* [YOUR TASK]: Copy out the whole listing exactly as given. Skip the pictures.

* [SUPPLIED INFORMATION]:
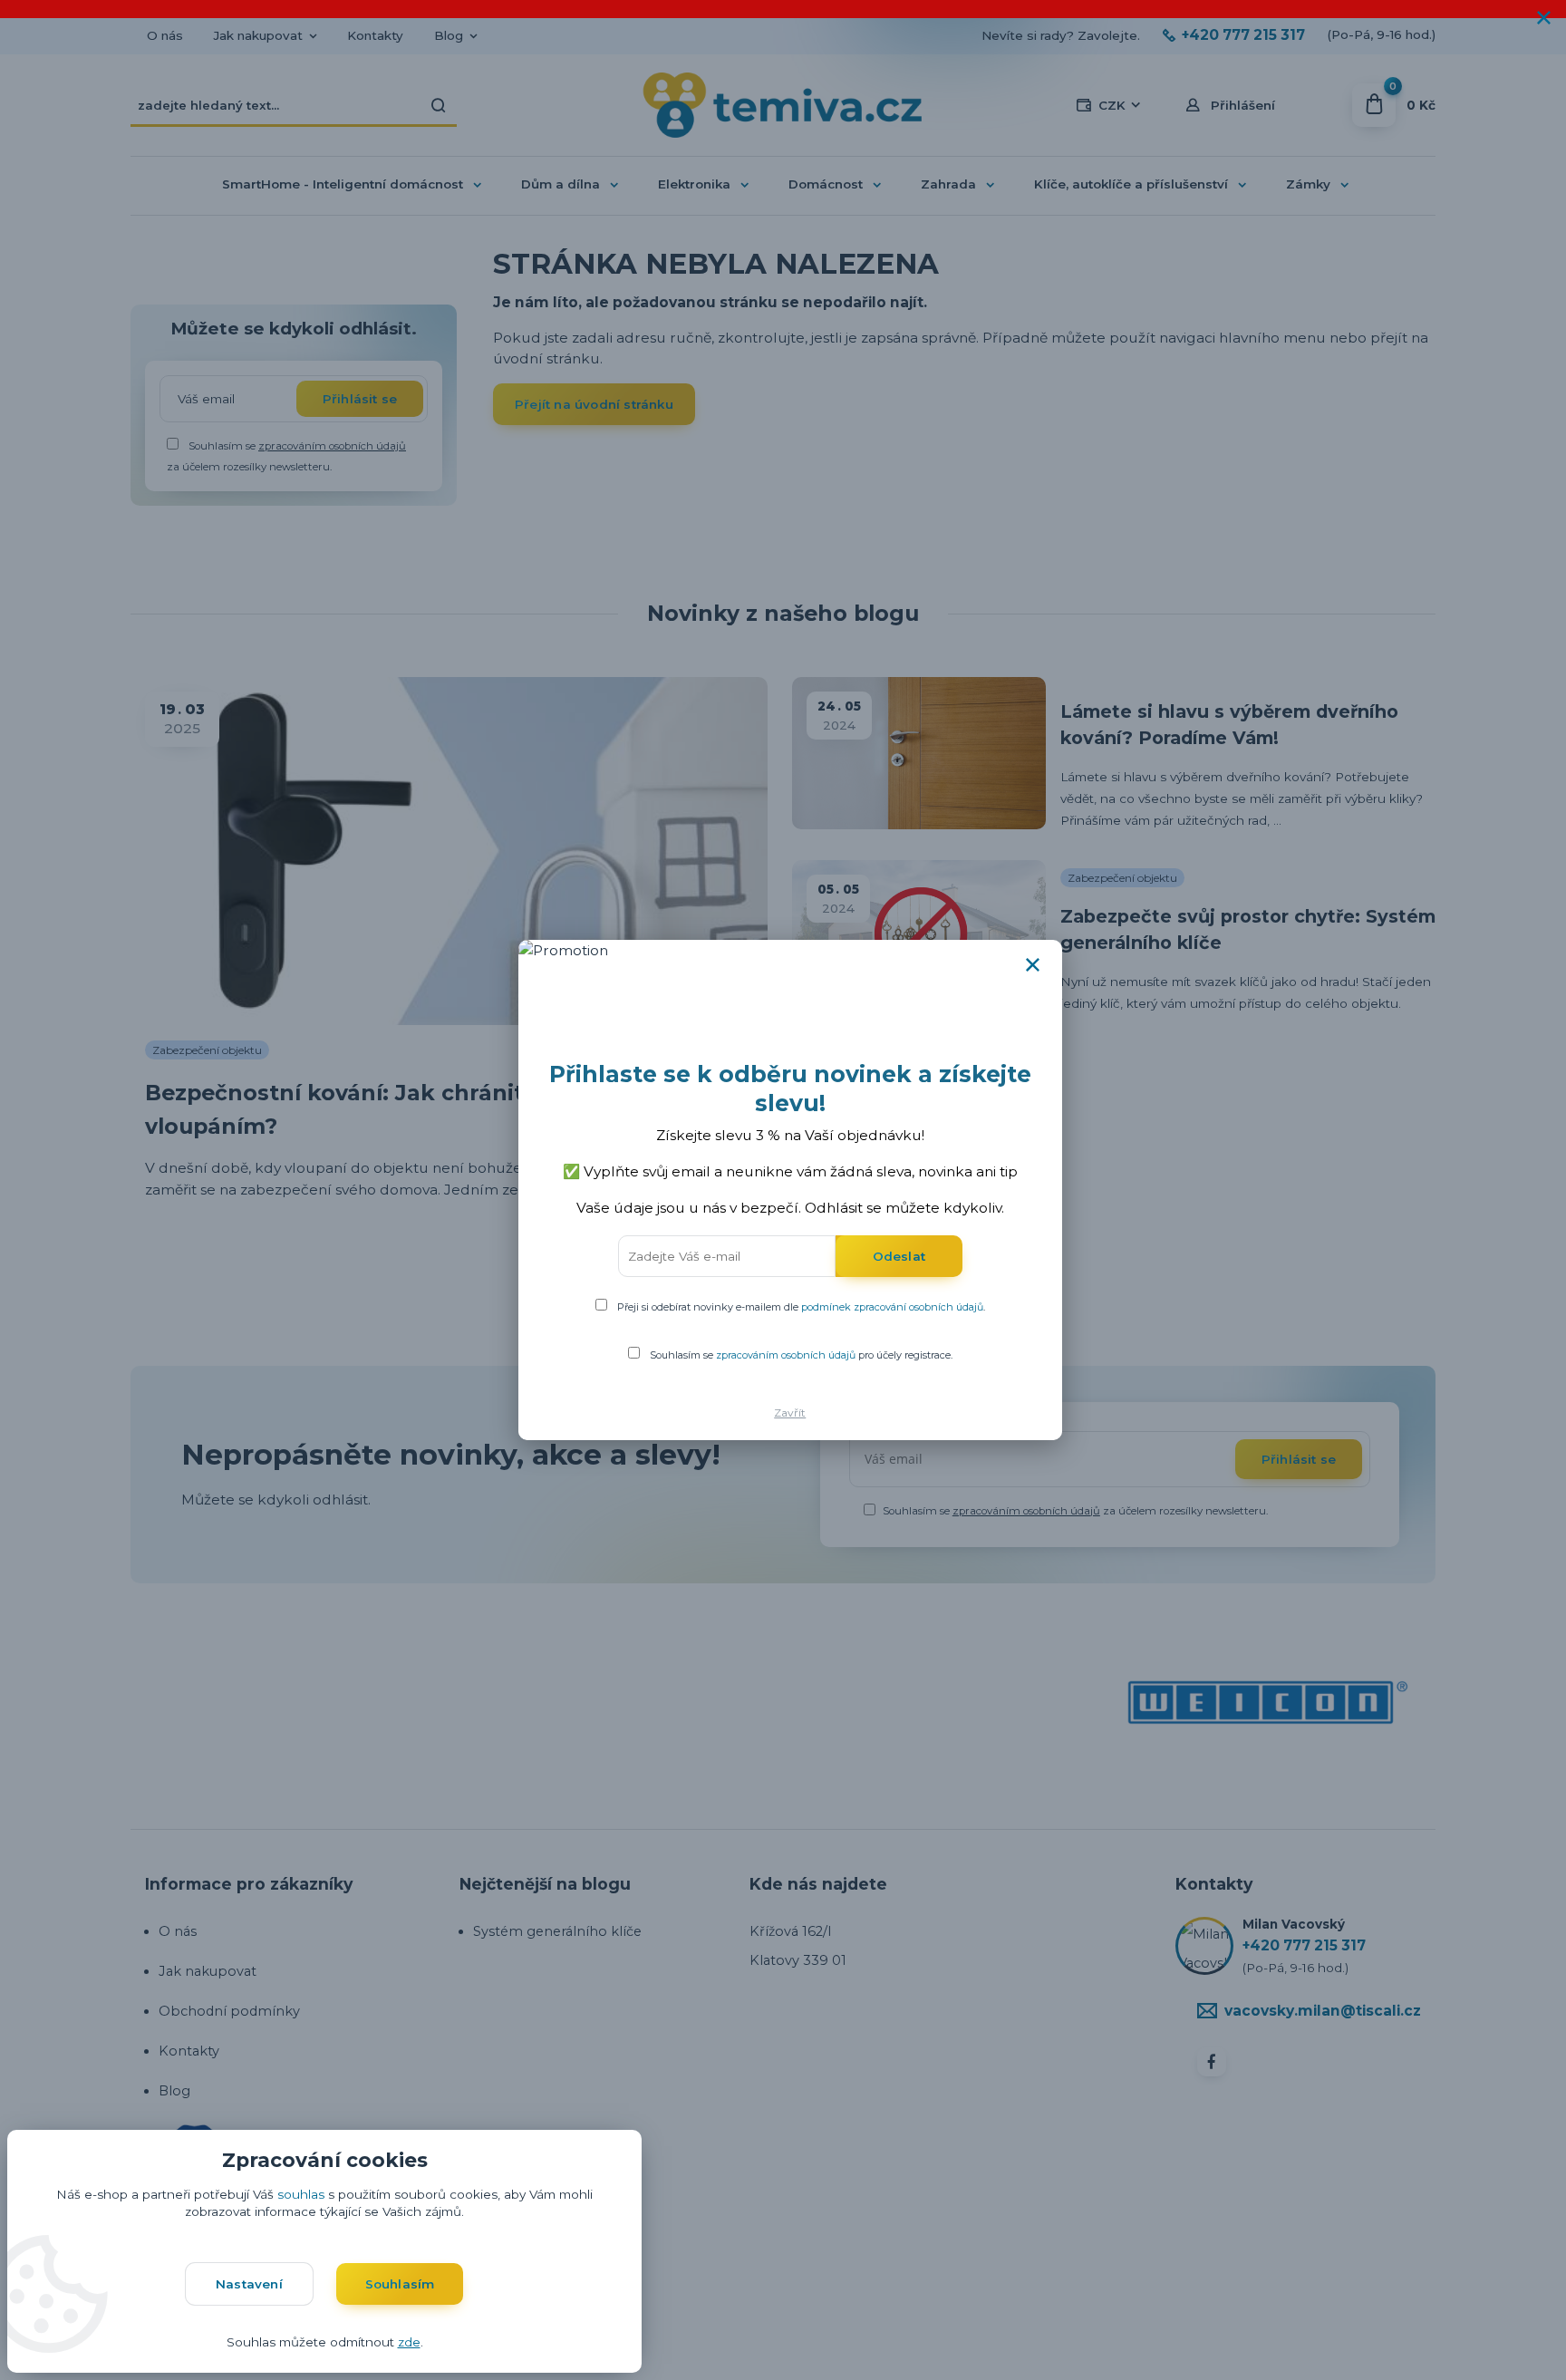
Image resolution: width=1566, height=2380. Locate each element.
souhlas (300, 2194)
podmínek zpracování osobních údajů (892, 1307)
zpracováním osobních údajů (786, 1355)
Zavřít (790, 1412)
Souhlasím (400, 2284)
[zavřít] (1543, 18)
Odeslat (899, 1256)
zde (409, 2342)
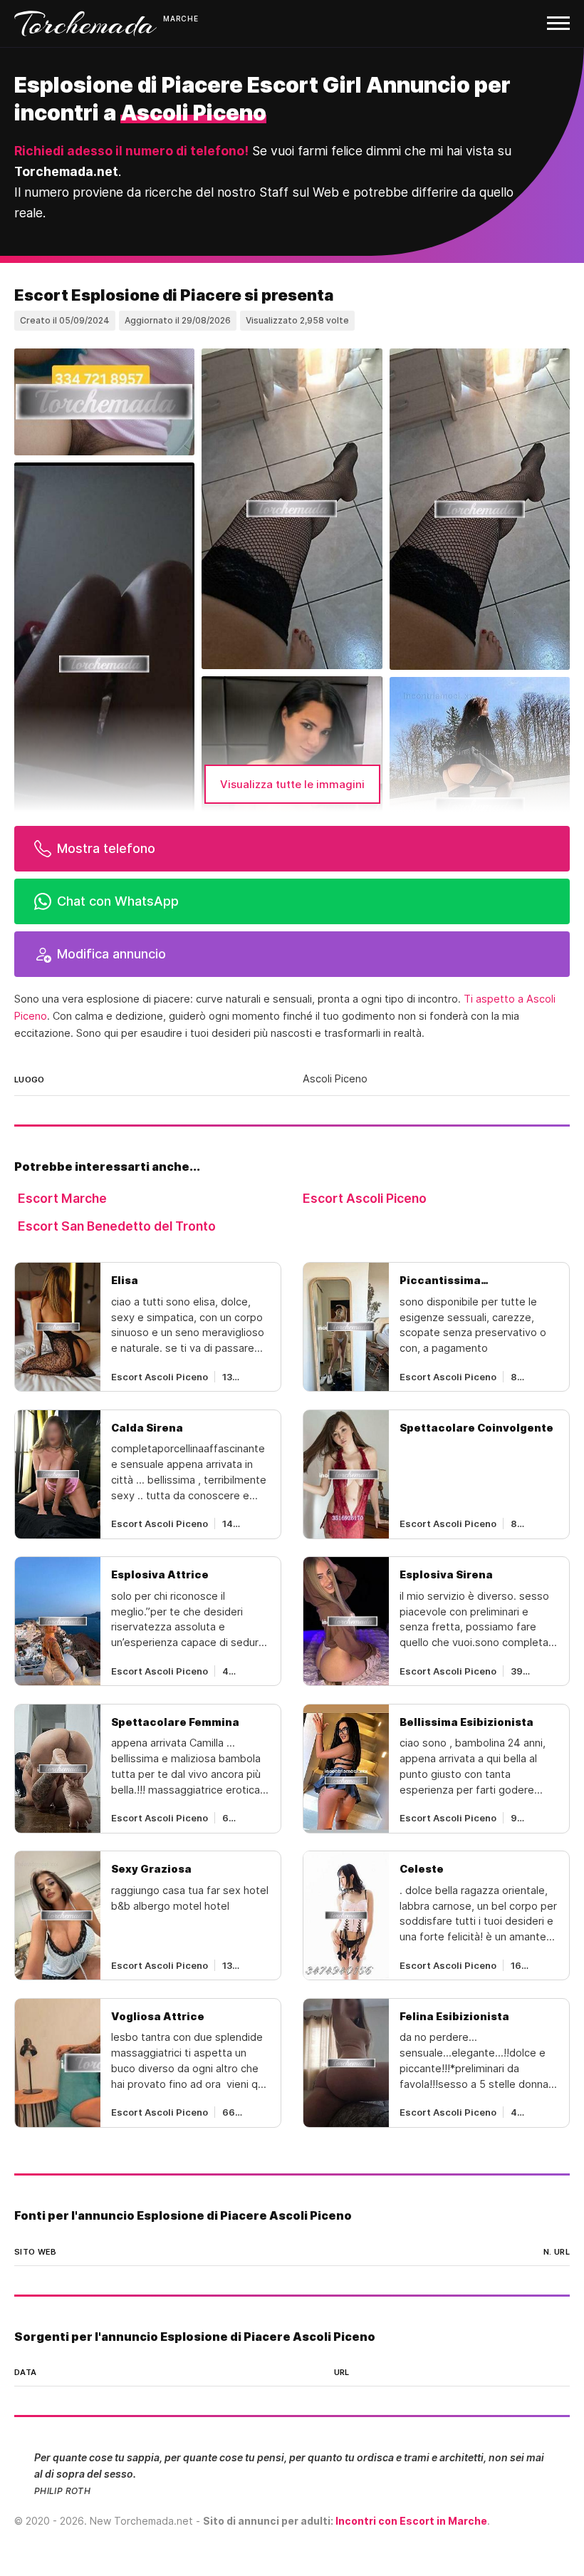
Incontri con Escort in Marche (411, 2521)
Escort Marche (62, 1198)
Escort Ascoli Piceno (365, 1198)
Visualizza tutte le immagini (292, 784)
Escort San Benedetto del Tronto (117, 1226)
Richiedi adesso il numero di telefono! (131, 150)
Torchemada (85, 23)
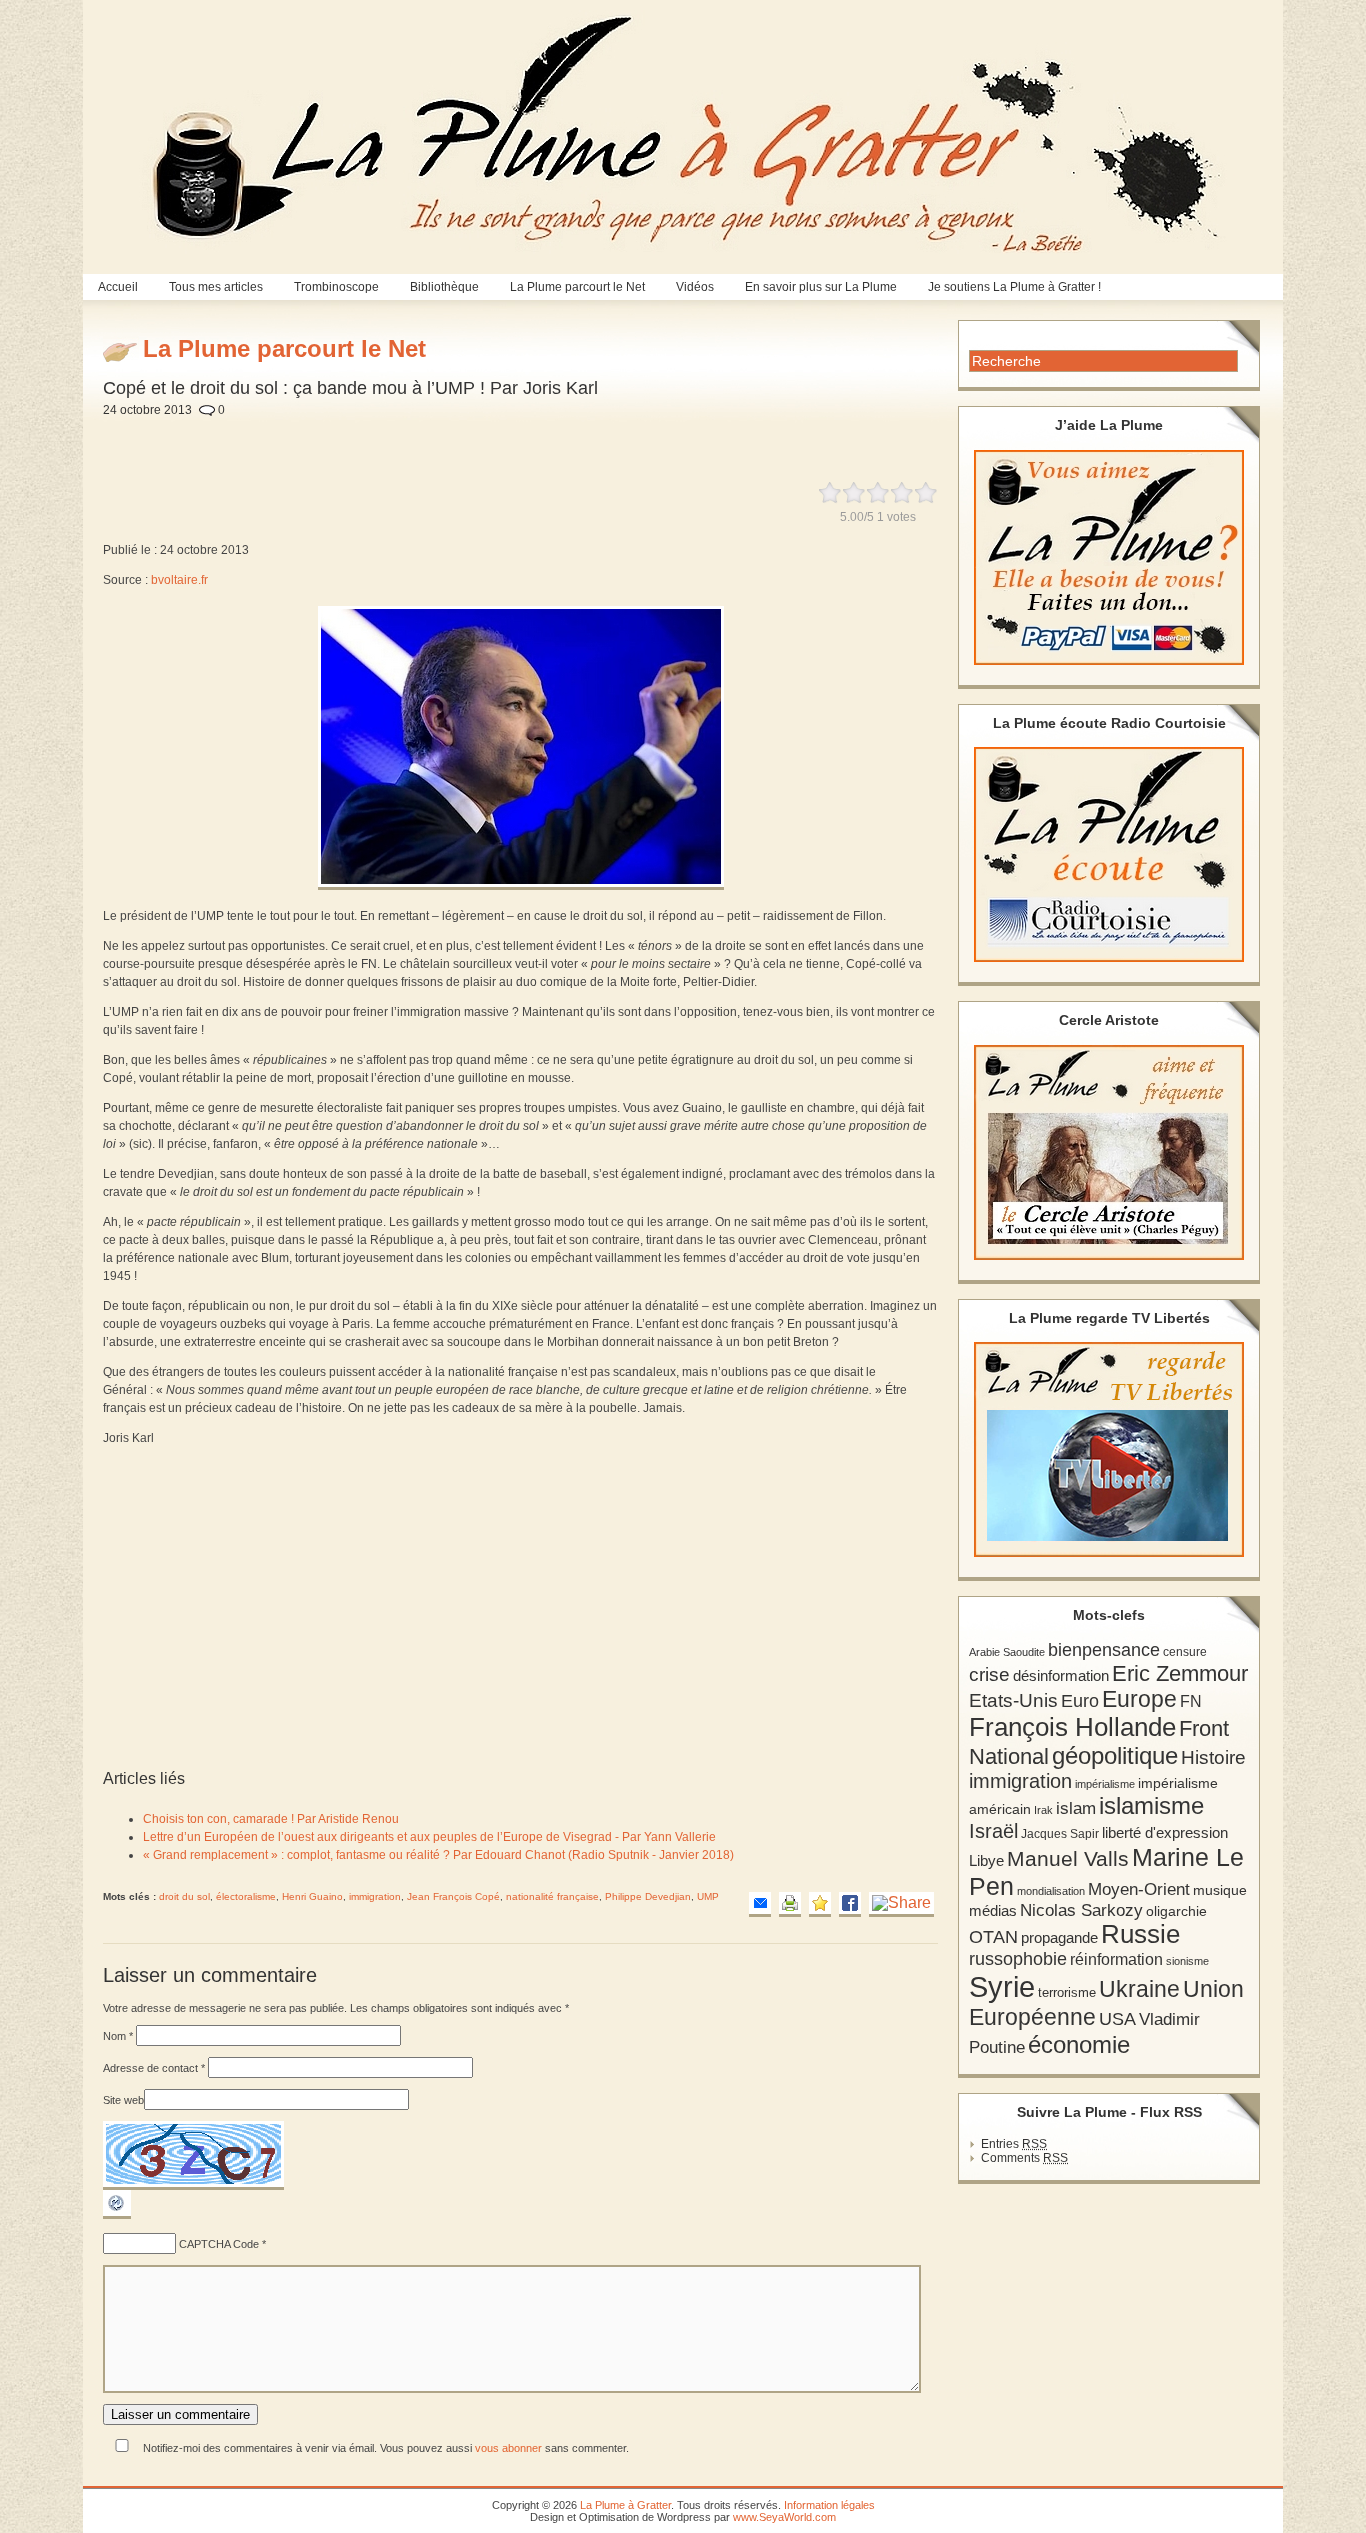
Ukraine (1139, 1989)
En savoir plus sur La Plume (821, 287)
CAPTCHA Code (219, 2244)
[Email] (760, 1904)
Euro (1080, 1701)
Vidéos (695, 287)
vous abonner (508, 2448)
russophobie (1018, 1959)
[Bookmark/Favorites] (820, 1904)
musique (1220, 1890)
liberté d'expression (1165, 1833)
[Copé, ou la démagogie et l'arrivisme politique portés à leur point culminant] (521, 891)
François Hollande (1072, 1727)
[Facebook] (850, 1904)
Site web (123, 2100)
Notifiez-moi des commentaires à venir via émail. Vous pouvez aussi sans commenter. (384, 2448)
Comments (1024, 2158)
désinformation (1061, 1676)
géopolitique (1115, 1755)
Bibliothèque (444, 287)
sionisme (1187, 1961)
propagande (1059, 1937)
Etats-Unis (1013, 1700)
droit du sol (184, 1896)
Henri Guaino (312, 1896)
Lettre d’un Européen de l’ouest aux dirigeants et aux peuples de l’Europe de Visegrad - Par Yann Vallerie (429, 1837)
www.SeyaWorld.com (784, 2517)
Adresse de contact (154, 2068)
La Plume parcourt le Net (577, 287)
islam (1076, 1808)
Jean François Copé (453, 1896)
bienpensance (1104, 1650)
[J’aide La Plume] (1109, 557)
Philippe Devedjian (648, 1896)
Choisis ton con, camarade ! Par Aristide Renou (271, 1819)
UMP (708, 1896)
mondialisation (1051, 1891)
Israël (993, 1831)
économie (1079, 2044)
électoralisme (246, 1896)
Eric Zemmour (1180, 1673)
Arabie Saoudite (1007, 1652)
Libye (986, 1861)
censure (1185, 1652)
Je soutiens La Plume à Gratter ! (1014, 287)
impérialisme (1105, 1784)
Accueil (118, 287)
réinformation (1116, 1959)
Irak (1043, 1810)
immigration (375, 1896)
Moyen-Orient (1139, 1889)
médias (993, 1910)
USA (1117, 2018)
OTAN (993, 1937)
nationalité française (552, 1896)
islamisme (1151, 1806)
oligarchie (1176, 1911)
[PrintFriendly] (790, 1904)
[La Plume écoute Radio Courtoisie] (1109, 854)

* [THE COMPLETED TASK]:
Image resolution: width=1566, height=2380. Locate each element.
souhlas (300, 2194)
podmínek zpracování osobních údajů (892, 1307)
zpracováním osobních údajů (786, 1355)
Zavřít (790, 1412)
Souhlasím (400, 2284)
[zavřít] (1543, 18)
Odeslat (899, 1256)
zde (409, 2342)
Incontri con Escort in Marche (411, 2521)
Escort Marche (62, 1198)
Escort Ascoli Piceno (365, 1198)
Visualizza tutte le immagini (292, 784)
Escort San Benedetto del Tronto (117, 1226)
Richiedi adesso il numero di telefono! (131, 150)
Torchemada (85, 23)
Ukraine (1139, 1989)
En savoir plus sur La Plume (821, 287)
CAPTCHA Code (219, 2244)
[Email] (760, 1904)
Euro (1080, 1701)
Vidéos (695, 287)
vous abonner (508, 2448)
russophobie (1018, 1959)
[Bookmark/Favorites] (820, 1904)
musique (1220, 1890)
liberté d'expression (1165, 1833)
[Copé, ou la démagogie et l'arrivisme politique portés à leur point culminant] (521, 891)
François Hollande (1072, 1727)
[Facebook] (850, 1904)
Site web (123, 2100)
Notifiez-moi des commentaires à venir via émail. Vous pouvez aussi sans commenter. (384, 2448)
Comments (1024, 2158)
désinformation (1061, 1676)
géopolitique (1115, 1755)
Bibliothèque (444, 287)
sionisme (1187, 1961)
propagande (1059, 1937)
Etats-Unis (1013, 1700)
droit du sol (184, 1896)
Henri Guaino (312, 1896)
Lettre d’un Européen de l’ouest aux dirigeants et aux peuples de l’Europe de Visegrad - Par Yann Vallerie (429, 1837)
www.SeyaWorld.com (784, 2517)
Adresse de contact (154, 2068)
La Plume parcourt le Net (577, 287)
islam (1076, 1808)
Jean François Copé (453, 1896)
bienpensance (1104, 1650)
[J’aide La Plume] (1109, 557)
Philippe Devedjian (648, 1896)
Choisis ton con, camarade ! Par Aristide Renou (271, 1819)
UMP (708, 1896)
mondialisation (1051, 1891)
Israël (993, 1831)
économie (1079, 2044)
électoralisme (246, 1896)
Eric Zemmour (1180, 1673)
Arabie Saoudite (1007, 1652)
Libye (986, 1861)
censure (1185, 1652)
Je soutiens La Plume à Gratter ! (1014, 287)
impérialisme (1105, 1784)
Accueil (118, 287)
réinformation (1116, 1959)
Irak (1043, 1810)
immigration (375, 1896)
Moyen-Orient (1139, 1889)
médias (993, 1910)
USA (1117, 2018)
OTAN (993, 1937)
nationalité française (552, 1896)
islamisme (1151, 1806)
oligarchie (1176, 1911)
[PrintFriendly] (790, 1904)
[La Plume écoute Radio Courtoisie] (1109, 854)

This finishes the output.